When you reach the line in the data below that contains "[button] (1297, 2120)", please start repeating lines exactly, and stop after the line that contains "Email (524, 2121)", repeating nothing else.
━━━
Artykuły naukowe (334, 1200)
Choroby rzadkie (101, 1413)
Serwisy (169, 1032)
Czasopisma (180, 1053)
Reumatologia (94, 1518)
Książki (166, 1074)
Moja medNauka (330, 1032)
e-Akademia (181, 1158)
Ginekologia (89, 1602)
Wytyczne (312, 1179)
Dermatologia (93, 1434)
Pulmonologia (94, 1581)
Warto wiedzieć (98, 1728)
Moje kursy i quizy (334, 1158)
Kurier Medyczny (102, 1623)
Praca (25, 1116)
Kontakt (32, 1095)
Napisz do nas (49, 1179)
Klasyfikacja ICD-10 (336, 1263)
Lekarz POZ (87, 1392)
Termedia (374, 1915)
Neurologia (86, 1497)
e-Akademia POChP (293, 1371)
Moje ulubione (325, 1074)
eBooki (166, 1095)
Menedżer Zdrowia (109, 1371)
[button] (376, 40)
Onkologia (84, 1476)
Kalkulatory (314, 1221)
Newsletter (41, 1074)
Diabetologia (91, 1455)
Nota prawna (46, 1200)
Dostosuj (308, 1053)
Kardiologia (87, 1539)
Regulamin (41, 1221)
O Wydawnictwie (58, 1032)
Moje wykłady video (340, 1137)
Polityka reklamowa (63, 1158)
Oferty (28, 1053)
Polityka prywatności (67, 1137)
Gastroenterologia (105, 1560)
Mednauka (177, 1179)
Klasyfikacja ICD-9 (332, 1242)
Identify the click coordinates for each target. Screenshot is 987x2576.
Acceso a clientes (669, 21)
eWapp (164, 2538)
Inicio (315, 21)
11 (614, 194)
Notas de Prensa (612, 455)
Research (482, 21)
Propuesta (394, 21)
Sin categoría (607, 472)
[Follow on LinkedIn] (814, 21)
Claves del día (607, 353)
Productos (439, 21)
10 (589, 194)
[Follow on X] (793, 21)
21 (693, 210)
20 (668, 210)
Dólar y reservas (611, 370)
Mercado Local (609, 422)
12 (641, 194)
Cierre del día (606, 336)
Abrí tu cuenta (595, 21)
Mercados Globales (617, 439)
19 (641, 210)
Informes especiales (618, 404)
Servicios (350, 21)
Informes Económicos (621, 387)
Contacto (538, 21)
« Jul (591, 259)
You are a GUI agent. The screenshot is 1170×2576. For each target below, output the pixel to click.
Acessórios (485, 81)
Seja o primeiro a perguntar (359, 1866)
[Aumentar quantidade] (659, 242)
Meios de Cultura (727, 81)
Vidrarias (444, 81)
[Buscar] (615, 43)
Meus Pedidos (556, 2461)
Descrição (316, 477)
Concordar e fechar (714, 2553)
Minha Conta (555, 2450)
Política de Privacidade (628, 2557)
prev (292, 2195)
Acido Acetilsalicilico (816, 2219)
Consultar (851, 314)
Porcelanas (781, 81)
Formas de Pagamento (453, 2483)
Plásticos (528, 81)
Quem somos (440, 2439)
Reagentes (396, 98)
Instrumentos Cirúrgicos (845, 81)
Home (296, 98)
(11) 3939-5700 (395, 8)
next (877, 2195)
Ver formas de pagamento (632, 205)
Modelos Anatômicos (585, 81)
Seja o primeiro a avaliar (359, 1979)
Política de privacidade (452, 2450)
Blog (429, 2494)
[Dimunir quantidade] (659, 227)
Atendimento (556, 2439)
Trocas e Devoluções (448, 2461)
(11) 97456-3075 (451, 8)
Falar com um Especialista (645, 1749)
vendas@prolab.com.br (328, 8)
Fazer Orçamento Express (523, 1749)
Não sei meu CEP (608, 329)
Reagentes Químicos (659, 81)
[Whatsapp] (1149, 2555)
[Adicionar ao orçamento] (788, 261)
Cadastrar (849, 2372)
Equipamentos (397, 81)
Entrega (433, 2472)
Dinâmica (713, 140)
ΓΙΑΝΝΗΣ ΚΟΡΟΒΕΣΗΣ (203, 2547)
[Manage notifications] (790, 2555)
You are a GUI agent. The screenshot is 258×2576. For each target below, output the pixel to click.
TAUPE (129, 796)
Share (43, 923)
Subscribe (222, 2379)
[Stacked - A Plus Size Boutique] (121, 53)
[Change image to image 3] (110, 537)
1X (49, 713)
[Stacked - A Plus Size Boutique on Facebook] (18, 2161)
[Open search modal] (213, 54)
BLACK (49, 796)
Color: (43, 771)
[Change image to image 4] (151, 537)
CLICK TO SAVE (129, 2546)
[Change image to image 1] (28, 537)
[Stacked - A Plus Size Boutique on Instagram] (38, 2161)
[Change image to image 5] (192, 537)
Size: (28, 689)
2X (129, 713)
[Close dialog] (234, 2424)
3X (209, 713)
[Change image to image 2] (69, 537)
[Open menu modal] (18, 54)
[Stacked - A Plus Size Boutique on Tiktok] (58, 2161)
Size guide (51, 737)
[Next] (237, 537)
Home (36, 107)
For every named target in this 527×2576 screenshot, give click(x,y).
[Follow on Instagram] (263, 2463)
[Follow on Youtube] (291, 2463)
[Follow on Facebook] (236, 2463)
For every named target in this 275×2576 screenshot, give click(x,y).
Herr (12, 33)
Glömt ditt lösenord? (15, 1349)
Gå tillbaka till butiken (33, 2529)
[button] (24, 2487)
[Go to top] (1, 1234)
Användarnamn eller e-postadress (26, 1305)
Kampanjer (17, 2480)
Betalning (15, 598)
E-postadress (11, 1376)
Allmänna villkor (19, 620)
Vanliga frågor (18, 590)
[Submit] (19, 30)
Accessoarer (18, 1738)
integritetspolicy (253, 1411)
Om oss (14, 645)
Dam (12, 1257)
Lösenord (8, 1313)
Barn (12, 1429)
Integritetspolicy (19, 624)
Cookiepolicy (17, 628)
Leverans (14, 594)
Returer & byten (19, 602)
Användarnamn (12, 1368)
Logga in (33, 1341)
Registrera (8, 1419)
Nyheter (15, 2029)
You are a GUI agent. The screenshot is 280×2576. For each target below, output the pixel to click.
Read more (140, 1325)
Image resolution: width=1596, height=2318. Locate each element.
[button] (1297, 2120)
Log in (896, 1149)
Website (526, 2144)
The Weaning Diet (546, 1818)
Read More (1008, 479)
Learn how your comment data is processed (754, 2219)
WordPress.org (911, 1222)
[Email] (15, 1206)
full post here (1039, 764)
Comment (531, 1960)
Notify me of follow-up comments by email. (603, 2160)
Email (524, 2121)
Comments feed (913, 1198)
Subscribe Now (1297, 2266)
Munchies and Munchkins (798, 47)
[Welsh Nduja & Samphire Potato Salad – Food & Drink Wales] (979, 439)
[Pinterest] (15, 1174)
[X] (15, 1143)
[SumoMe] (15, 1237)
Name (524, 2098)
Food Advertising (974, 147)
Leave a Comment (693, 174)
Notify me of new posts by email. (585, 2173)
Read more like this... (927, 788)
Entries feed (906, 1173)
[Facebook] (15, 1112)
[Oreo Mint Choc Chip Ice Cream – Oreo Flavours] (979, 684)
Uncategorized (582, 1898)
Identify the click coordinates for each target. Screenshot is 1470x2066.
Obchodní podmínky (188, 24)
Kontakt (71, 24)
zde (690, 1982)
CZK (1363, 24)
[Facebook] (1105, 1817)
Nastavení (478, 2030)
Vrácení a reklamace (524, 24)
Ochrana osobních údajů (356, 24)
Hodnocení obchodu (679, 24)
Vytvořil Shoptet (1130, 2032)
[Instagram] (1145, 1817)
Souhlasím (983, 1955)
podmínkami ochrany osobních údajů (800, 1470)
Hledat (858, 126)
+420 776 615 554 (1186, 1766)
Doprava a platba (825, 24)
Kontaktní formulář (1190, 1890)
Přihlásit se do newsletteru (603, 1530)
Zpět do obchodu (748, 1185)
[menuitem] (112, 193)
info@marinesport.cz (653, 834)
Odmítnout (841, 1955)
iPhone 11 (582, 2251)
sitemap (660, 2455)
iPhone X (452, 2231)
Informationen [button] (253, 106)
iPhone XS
━━━
• _Answer to this problem_:
[button] (1297, 2120)
Log in (896, 1149)
Website (526, 2144)
The Weaning Diet (546, 1818)
Read More (1008, 479)
Learn how your comment data is processed (754, 2219)
WordPress.org (911, 1222)
[Email] (15, 1206)
full post here (1039, 764)
Comment (531, 1960)
Notify me of follow-up comments by email. (603, 2160)
Email (524, 2121)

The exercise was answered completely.